* _Source extract_:

I would like to call a template function with no arguments for each type in a tuple. The code below shows exactly what the intention is.
My solution involves making a dummy instance of DataGroup(). I'd like to avoid this, as the types may not have a default constructor.
I've attempted to use std::declval<DataGroup>() instead, this results in
'std::declval': Symbol involving type with internal linkage not defined (in msvc).
#pragma once
#include <tuple>
template<typename T>
void do_something_based_on_the_type()
{
// ...
}
template<template <typename...> typename Tuple, typename... Ts>
void do_something_based_on_the_types_in_a_tuple(Tuple<Ts...>)
{
(do_something_based_on_the_type<Ts>(), ...);
}
void some_code()
{
struct Dataset1 {};
struct Dataset2 {};
struct Dataset3 {};
using DataGroup = std::tuple<Dataset1, Dataset2, Dataset3>;
do_something_based_on_the_types_in_a_tuple(DataGroup()); // -> ugly? requires a dummy instantiation of the tuple
}
My preferred solution, based on two of the answers together:
namespace internal
{
template<template <typename...> typename Tuple, typename TemplateFunc, typename... Ts>
void call_per_type_in_tuple(std::type_identity<Tuple<Ts...>>, TemplateFunc f)

* _Data shown_:
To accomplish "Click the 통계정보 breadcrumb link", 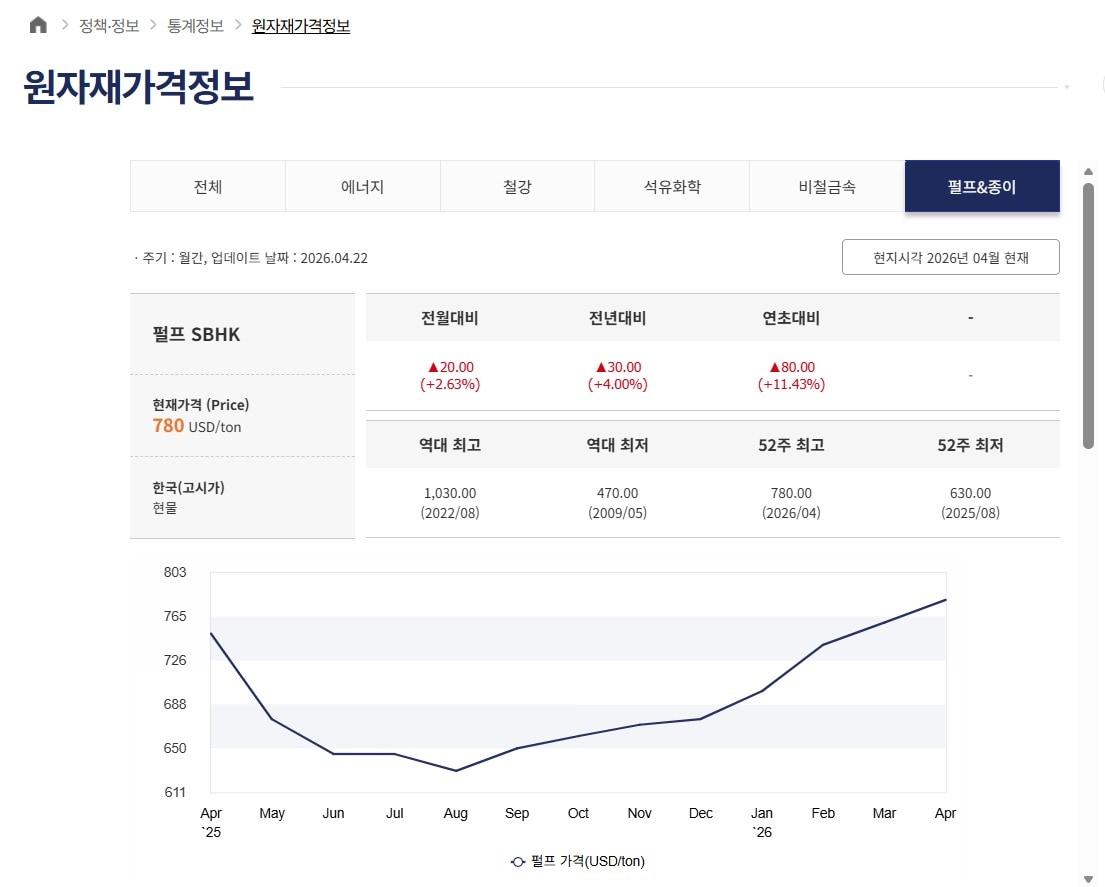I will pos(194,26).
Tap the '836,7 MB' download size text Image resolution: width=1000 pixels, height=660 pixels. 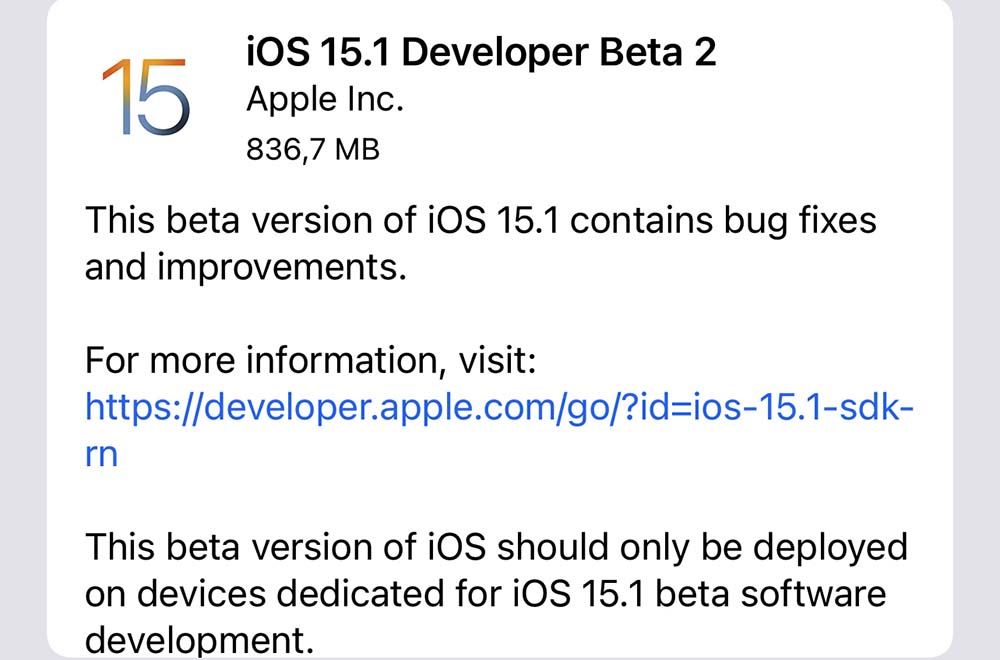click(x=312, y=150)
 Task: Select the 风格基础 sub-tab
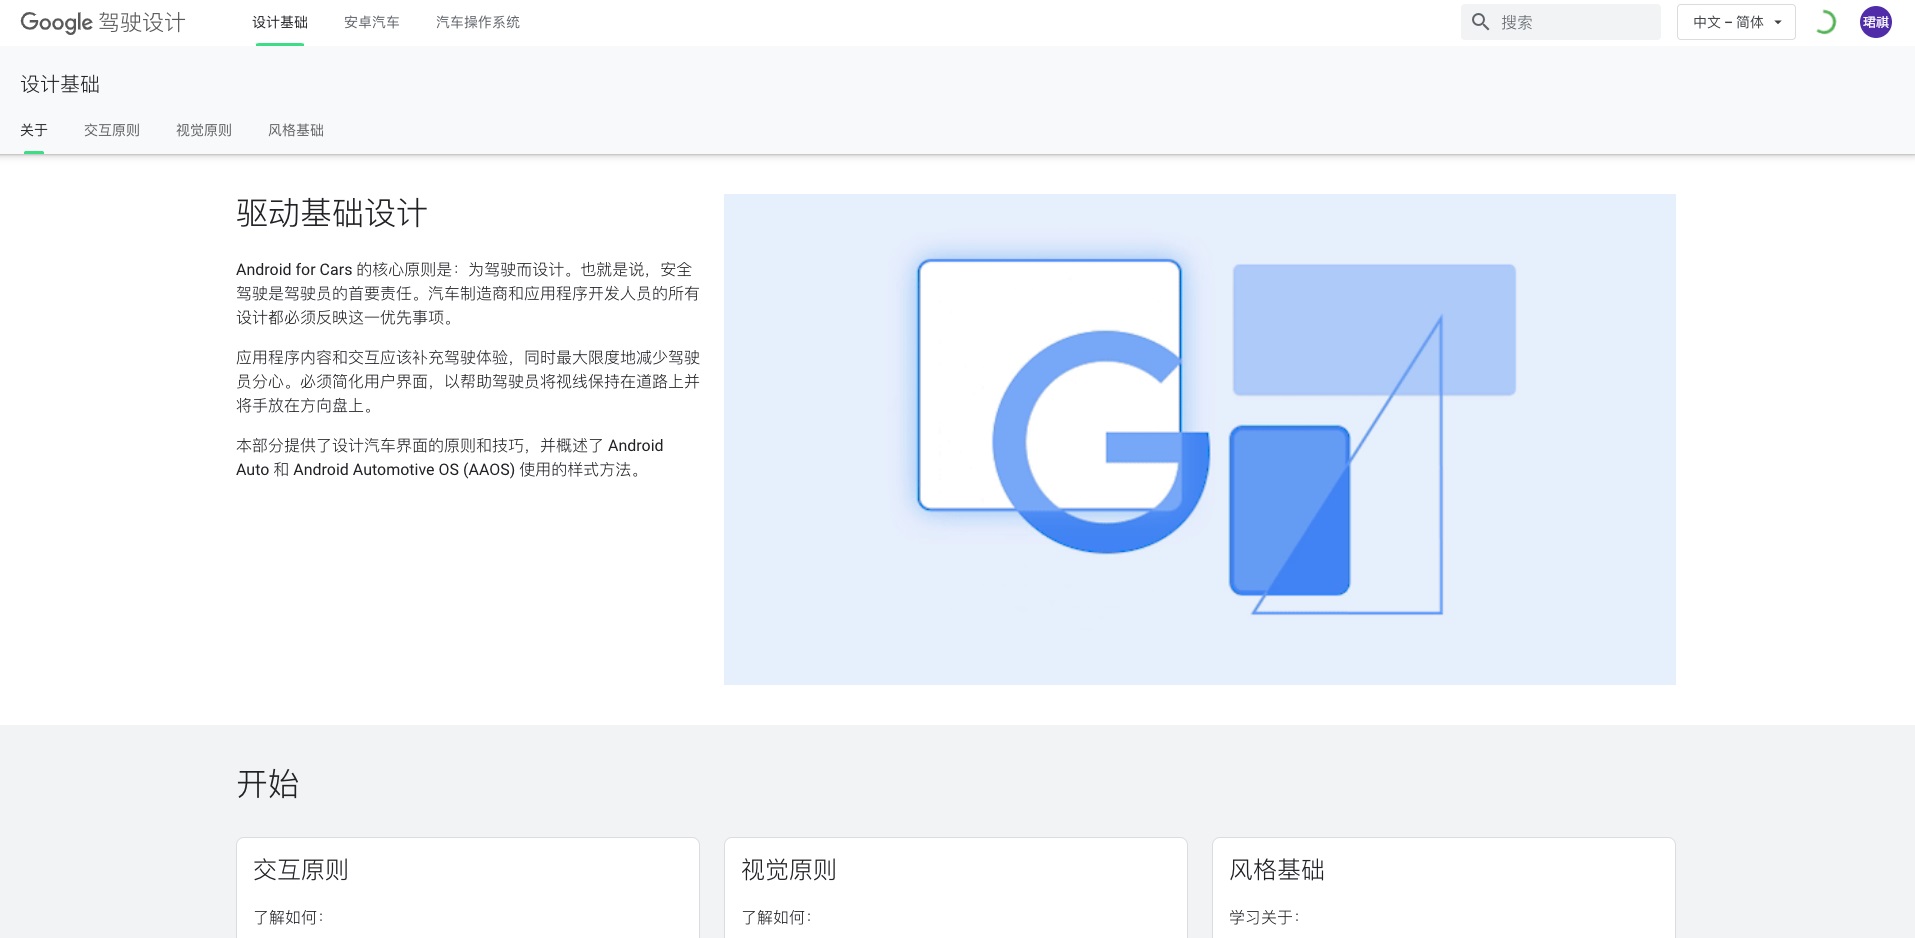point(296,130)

* _Requests_:
1. In the C++ tuple question, why does the author want to avoid making a dummy instance of DataGroup()?
2. Print everything in the C++ tuple question from "I've attempted to" down to "void do_something_based_on_the_type()".

* _Outputs in order_:
1. The types in the tuple may not have a default constructor, so creating a DataGroup() instance might not be possible.

2.
I've attempted to use std::declval<DataGroup>() instead, this results in
'std::declval': Symbol involving type with internal linkage not defined (in msvc).
#pragma once
#include <tuple>
template<typename T>
void do_something_based_on_the_type()